Miss France never set out to be a hometown heroine but embraced the role once it was thrust upon her by a combination of her father’s ambition, the wily promotion of a press agent, newspapers’ thirst for human interest stories and the American appetite for adventurers.
Her dad, a former amateur swimming champion who made a living fixing oil burners, knew his daughter was a good swimmer and engaged her in a series of aquatic conquests. In 1948, as the only woman among 100 contestants, she finished 10th in a race across New York’s Lake George.
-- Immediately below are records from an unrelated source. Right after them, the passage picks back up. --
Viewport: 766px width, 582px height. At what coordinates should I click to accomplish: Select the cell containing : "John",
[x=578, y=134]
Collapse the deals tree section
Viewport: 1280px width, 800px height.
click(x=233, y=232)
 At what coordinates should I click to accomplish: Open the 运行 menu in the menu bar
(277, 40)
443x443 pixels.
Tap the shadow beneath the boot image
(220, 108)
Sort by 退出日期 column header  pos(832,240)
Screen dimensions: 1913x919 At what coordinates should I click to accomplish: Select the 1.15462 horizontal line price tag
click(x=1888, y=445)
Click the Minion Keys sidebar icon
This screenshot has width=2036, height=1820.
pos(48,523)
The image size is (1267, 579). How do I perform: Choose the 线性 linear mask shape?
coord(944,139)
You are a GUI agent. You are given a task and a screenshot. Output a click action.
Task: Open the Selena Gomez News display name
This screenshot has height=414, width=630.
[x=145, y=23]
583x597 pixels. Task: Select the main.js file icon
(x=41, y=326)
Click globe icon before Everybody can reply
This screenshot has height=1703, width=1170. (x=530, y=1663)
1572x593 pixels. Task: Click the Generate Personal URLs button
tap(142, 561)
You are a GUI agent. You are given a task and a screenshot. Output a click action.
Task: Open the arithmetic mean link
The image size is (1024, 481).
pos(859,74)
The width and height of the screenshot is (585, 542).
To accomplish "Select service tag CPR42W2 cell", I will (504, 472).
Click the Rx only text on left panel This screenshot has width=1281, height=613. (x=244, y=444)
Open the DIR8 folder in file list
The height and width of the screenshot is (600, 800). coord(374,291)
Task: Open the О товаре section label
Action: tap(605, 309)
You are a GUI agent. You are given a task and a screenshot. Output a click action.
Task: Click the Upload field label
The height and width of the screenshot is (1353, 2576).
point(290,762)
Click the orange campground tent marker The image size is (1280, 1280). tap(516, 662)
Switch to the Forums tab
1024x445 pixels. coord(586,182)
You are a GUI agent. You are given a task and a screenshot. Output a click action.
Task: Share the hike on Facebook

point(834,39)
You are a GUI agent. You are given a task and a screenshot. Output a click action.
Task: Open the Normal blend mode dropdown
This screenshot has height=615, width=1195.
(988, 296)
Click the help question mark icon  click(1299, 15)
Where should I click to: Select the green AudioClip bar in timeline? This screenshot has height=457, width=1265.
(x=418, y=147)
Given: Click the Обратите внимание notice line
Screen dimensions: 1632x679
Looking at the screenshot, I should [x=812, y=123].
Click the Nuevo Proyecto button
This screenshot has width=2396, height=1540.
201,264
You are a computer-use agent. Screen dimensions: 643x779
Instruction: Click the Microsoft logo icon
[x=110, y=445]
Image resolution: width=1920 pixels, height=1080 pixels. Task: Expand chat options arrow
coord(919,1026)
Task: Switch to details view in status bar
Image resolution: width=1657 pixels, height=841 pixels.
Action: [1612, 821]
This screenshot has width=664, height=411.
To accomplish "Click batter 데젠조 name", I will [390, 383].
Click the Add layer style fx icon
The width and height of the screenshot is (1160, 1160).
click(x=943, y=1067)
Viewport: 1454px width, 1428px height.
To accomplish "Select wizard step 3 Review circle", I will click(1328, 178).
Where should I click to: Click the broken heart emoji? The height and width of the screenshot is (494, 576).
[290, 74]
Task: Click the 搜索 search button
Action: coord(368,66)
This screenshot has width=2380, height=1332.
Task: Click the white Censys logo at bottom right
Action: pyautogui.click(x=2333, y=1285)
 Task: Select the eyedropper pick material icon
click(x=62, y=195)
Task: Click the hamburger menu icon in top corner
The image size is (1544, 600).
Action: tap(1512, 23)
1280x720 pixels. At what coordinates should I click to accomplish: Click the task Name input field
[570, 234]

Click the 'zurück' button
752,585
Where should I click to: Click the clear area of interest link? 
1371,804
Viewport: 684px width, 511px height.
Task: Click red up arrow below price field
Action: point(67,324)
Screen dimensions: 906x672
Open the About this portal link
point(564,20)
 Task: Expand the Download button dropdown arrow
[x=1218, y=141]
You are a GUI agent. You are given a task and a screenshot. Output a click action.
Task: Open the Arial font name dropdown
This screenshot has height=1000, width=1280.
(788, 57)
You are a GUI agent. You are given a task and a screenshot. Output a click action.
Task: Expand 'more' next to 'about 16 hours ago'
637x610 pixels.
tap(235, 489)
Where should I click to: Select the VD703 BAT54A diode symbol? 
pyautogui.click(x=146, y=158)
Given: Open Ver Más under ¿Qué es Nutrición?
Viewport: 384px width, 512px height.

Ted Worner, a rollicking press agent who had known Ederle, told the New Yorker magazine that he “had a hunch the public might be ready for another one of those things.” He began stoking Miss France’s ambition to swim the channel — and ginned up a stunt that made her a press darling.
On July 10, 1949, with plenty of reporters in tow, Miss France swam 14 miles from Lower Manhattan to Coney Island in southern Brooklyn. It took her five hours and 40 minutes. (The trip was made slightly longer by a detour to avoid some dirty sewer water.)
Days later, Miss France was off to Europe with a small entourage. Awaiting them there was a slew of reporters poised to deliver stroke-by-stroke accounts of her swim. Fueling the frenzy was a report — untrue — that Miss France would swim in the nude. On the contrary, she left the English besotted by her wholesomeness. “Pleased ta meetcha,” she greeted onlookers.
With bad weather and other delays, the appointed date of Miss France’s swim came and went, and came and went. Meanwhile two Egyptians, a Frenchman and a Dutch housewife tried to swim the channel and succumbed to exhaustion.
On Aug. 24, 1949, Philip Mickman, a Yorkshire boy, became the youngest person at the time to swim the channel. He was 18. Miss France — then 17 — still had a chance to claim the distinction. (She wore a suit bearing the words “Black Magic” at the behest of Worner, to promote a film by the same name.)